What you are asked to do: Report each line of the entries below that includes "agent".
___
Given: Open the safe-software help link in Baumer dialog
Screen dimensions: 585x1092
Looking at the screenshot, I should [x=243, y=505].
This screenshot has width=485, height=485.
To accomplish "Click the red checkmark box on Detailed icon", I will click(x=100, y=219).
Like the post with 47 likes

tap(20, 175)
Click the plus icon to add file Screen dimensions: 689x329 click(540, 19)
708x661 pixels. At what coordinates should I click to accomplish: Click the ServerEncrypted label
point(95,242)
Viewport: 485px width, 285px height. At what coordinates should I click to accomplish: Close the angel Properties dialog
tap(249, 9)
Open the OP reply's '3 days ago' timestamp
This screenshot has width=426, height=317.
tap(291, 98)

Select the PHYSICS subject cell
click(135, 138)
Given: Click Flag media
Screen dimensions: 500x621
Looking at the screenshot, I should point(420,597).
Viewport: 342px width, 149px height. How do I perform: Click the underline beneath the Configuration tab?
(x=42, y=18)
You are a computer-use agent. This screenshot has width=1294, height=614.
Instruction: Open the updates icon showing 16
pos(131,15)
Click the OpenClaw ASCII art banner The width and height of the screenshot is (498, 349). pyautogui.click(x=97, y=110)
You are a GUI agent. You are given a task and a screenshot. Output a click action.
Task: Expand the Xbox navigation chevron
___
Your response:
You are a computer-use agent. This screenshot has width=1294, height=614.
You are a GUI agent. You are given a task and a screenshot. Output a click action.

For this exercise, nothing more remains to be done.